‘The War of the Worlds’ by physical theatre troupe Rhum & Clay is a pleasingly twisty turny thing: it’s not a stage version of the classic sci-fi; but it’s not not a stage version of the classic sci-fi.
In the beginning, Hamish MacDougall and Julian Spooner’s production – which has a script by Isley Lynn – styles itself as an arch homage to Orson Welles’s 1938 radio broadcast, which famously reimagined HG Wells’s novel about invading Martians as a series of faux news bulletins purporting to cover an alien assault on New Jersey.
The show’s four performers chew corn-cob pipes and ape Welles’s distinct tones as they talk us through the familiar but pleasurable-in-the-telling story of how the broadcast seemingly caused a national panic (in part because the explanatory introduction was missed by listeners turning over from a ventriloquist – !!!! – on another channel). This still-notorious incident marked the apex of radio’s power as a medium.
Just as it seems the whole thing is going to be set 80 years ago, there’s an abrupt shift as we meet Meena (Mona Goodwin), a gauche young Brit. She stumbles across an interesting story about a recently deceased American lady who apparently became estranged from her family due to the broadcast. Meena decides she will go to New Jersey to make a podcast about it.
If you stop and think about it too hard, it’s a pretty silly story. But Rhum & Clay tell it with a stylish lo-fi conviction and committed physicality that really sells it. And besides, it’s apparent the story is more of a parable. Without going spoilerishly into it, it’s a show about how false narratives – fake news, if you must – become history, become culture.
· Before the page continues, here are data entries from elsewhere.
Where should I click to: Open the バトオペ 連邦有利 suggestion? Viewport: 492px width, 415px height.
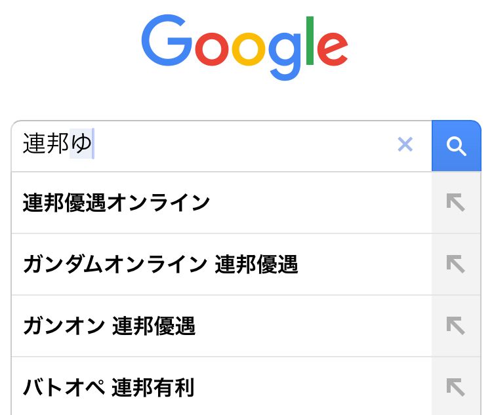108,387
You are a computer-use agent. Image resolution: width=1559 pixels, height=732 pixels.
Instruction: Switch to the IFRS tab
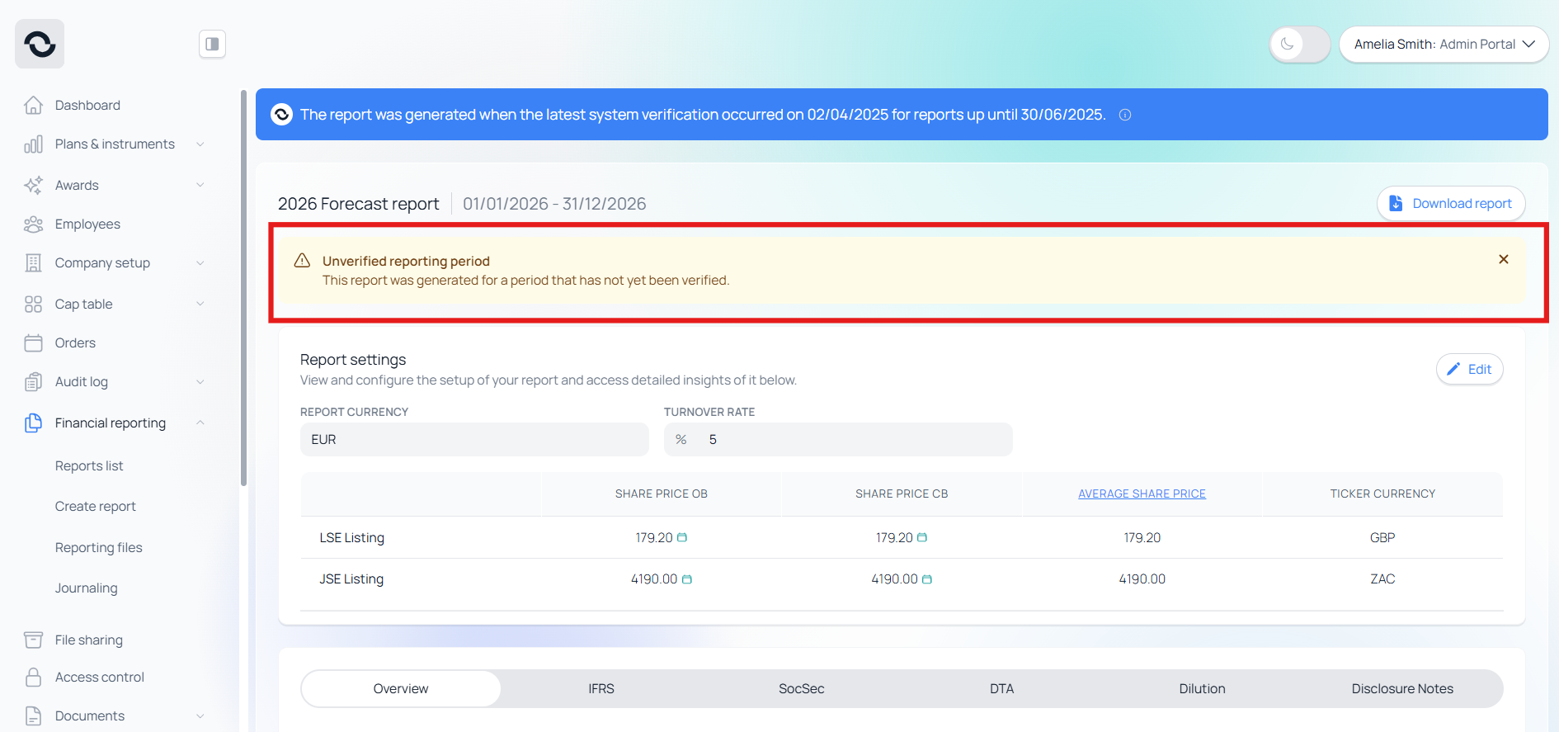pos(601,688)
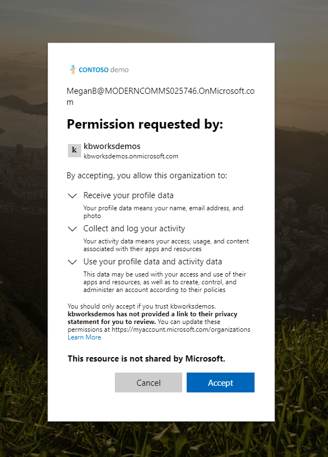Select Use your profile data and activity data heading

coord(152,262)
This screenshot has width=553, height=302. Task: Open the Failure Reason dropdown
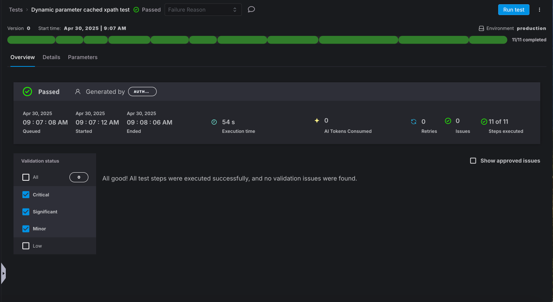(x=203, y=10)
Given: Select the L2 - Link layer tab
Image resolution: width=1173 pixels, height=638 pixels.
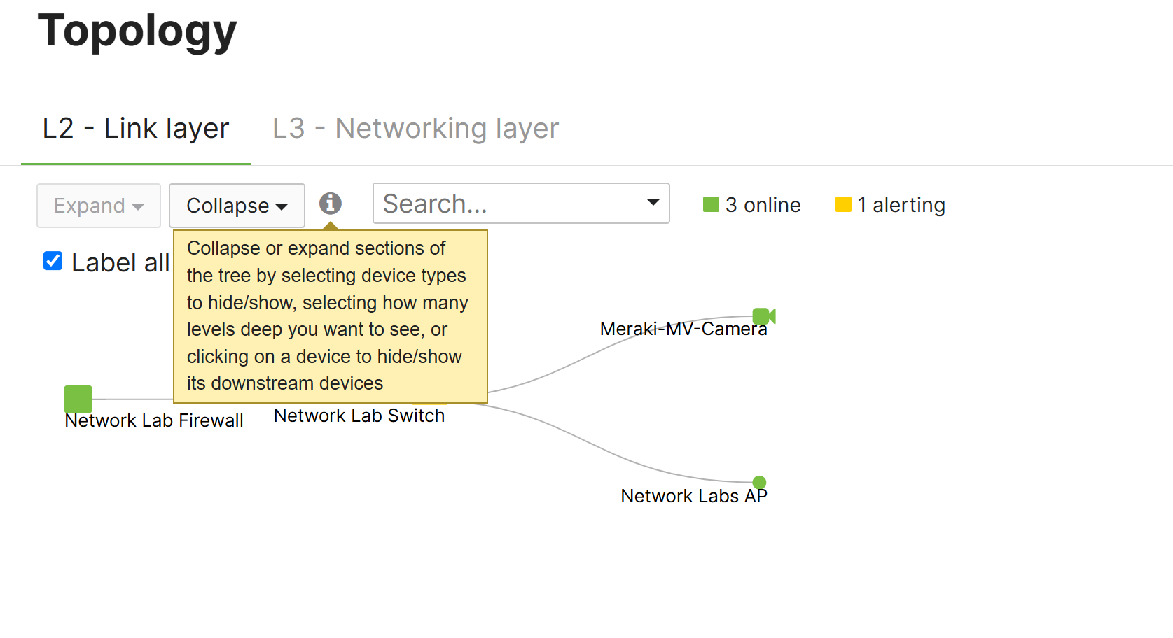Looking at the screenshot, I should point(136,128).
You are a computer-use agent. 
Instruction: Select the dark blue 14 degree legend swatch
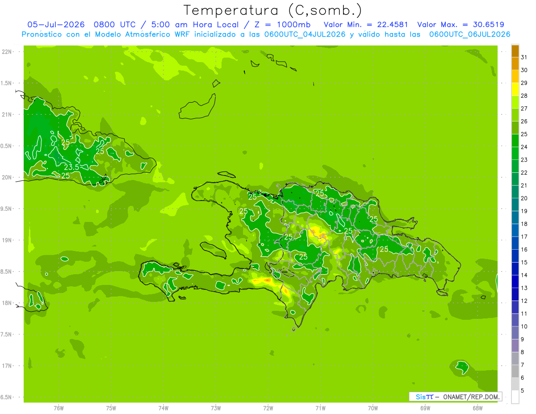[x=515, y=269]
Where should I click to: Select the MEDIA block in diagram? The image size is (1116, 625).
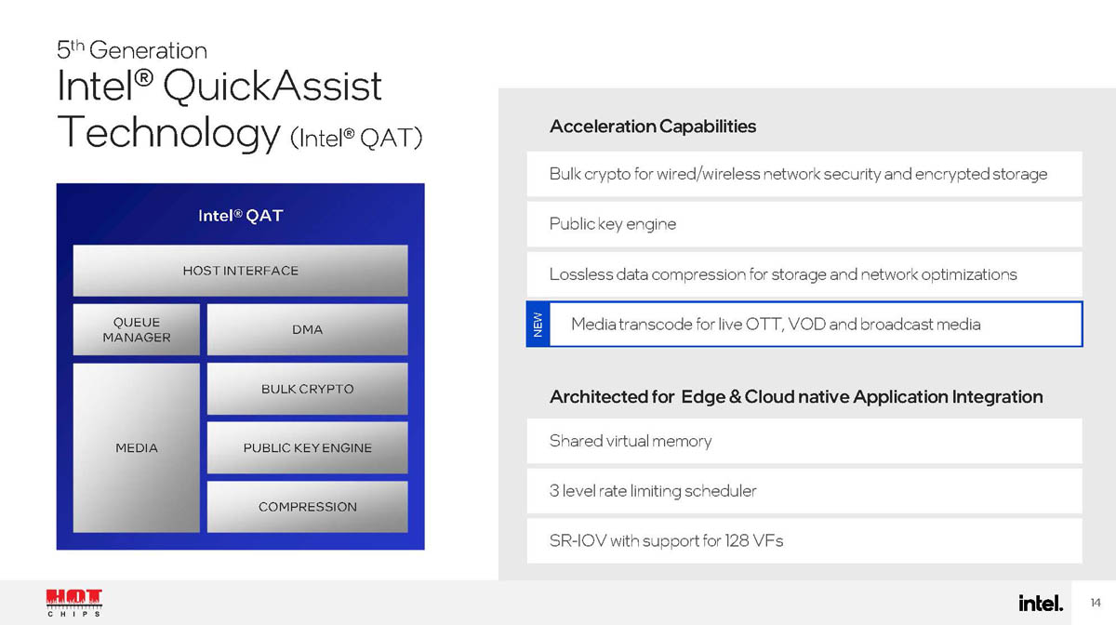(137, 447)
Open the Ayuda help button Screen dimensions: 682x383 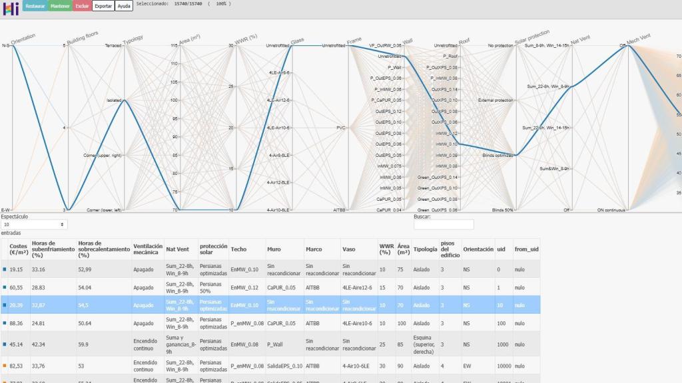coord(124,5)
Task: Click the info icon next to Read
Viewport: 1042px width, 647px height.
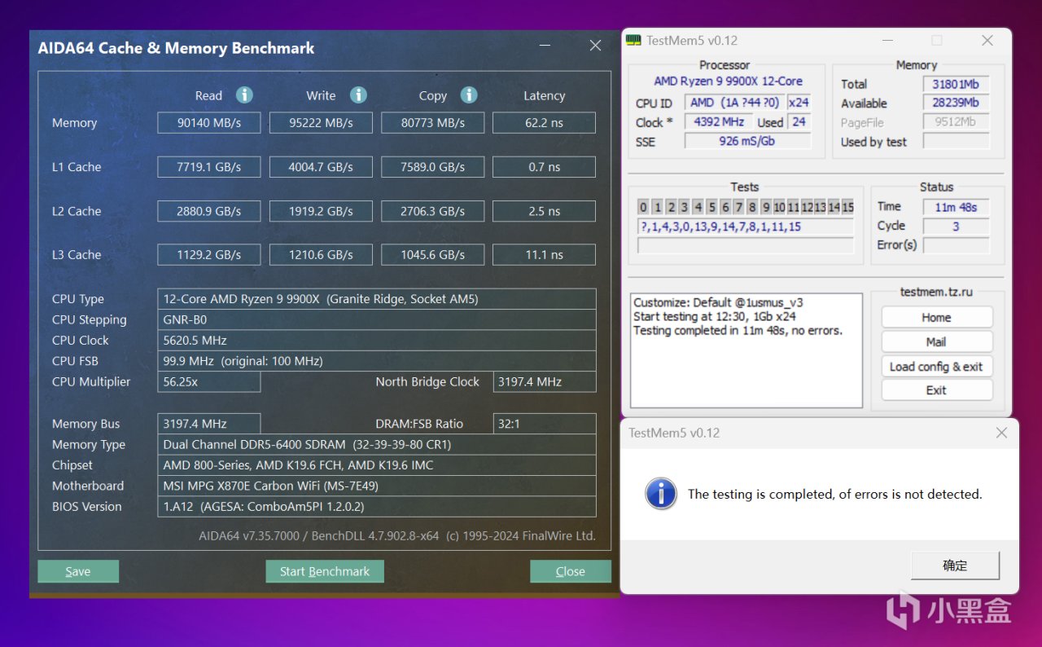Action: [x=244, y=95]
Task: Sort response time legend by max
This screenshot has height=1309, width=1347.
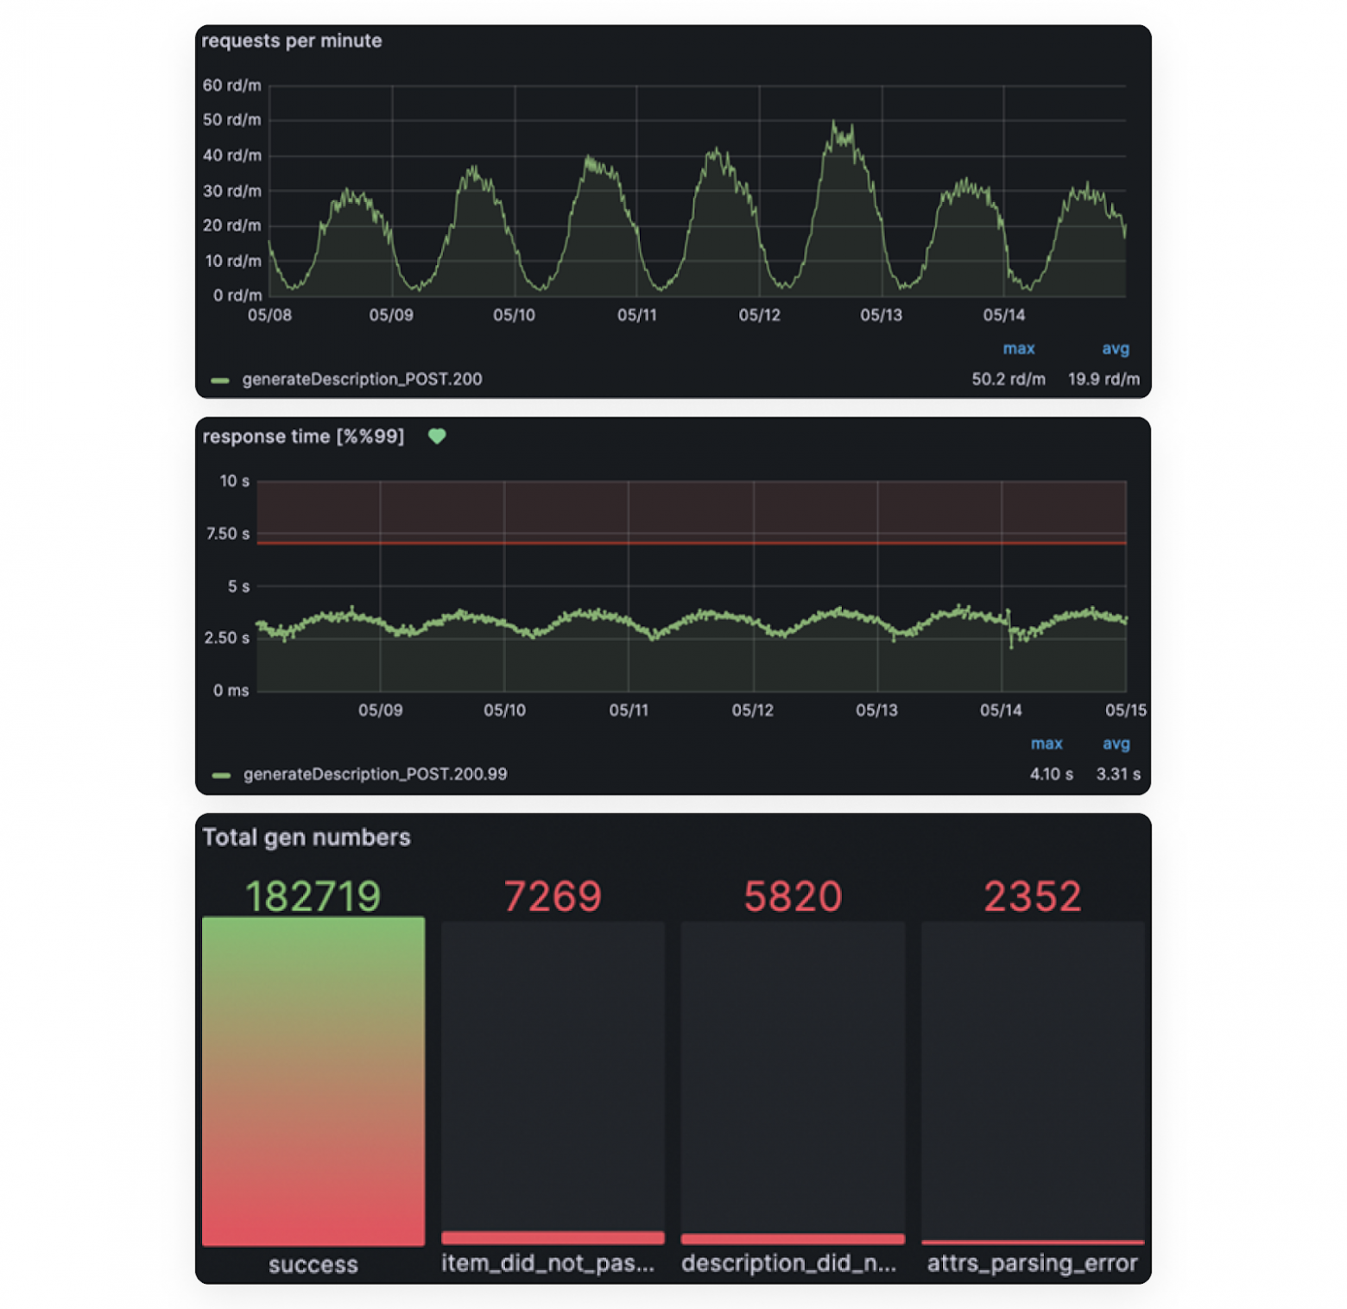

Despite a great valedictory speech from Welles and a deftly negotiated wrapping up of the present-day plot, ‘The War of the Worlds’ does feel a bit like it’s fumbling for a killer closing point it doesn’t quite make. A late sequence reimagining the broadcast in contemporary Britain feels weirdly superfluous. And the elephant (Martian?) in the room is that there is evidence that the panic over the broadcast was itself fake news – it’s weird that the show never seriously grapples with this, unless the whole thing is so dementedly meta that it’s implicit.
But as a smartly ambivalent homage to the golden age of the radio and the part myths play in our lives, it’s a winner.